## Task instructions
Set down the final part of the listing, which starts at the line containing "Связь времен (96, 2235)" and runs to the last line, exactly and completely.

## Task input
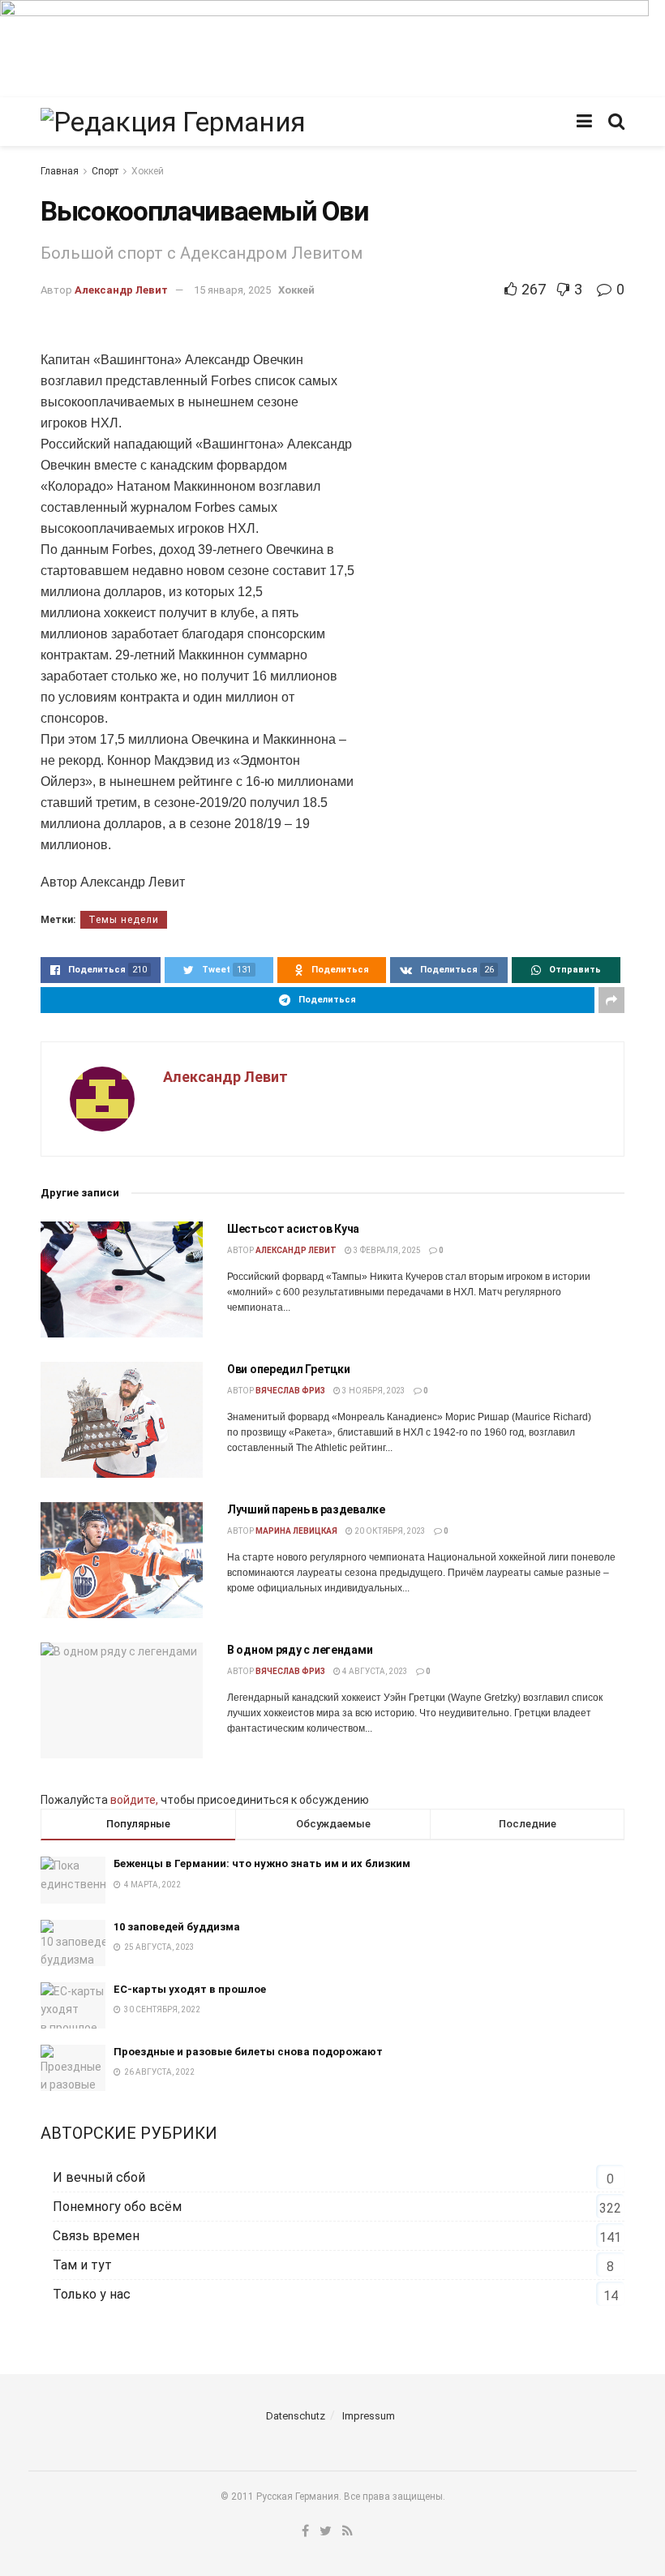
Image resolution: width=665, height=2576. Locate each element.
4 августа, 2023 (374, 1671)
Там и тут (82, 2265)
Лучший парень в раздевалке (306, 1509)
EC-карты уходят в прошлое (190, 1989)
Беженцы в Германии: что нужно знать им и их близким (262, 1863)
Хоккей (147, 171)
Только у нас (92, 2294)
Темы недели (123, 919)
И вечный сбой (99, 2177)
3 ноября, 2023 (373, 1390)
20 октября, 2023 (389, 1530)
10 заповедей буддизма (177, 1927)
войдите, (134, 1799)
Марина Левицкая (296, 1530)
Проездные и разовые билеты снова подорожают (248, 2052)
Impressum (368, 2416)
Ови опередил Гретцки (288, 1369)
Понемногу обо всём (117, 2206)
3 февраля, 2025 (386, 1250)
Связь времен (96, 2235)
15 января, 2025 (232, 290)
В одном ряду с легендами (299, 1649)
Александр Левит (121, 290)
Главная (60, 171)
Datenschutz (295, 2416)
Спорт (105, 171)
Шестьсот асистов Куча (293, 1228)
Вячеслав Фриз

## Completed task
Связь времен (96, 2235)
15 января, 2025 (232, 290)
В одном ряду с легендами (299, 1649)
Александр Левит (121, 290)
Главная (60, 171)
Datenschutz (295, 2416)
Спорт (105, 171)
Шестьсот асистов Куча (293, 1228)
Вячеслав Фриз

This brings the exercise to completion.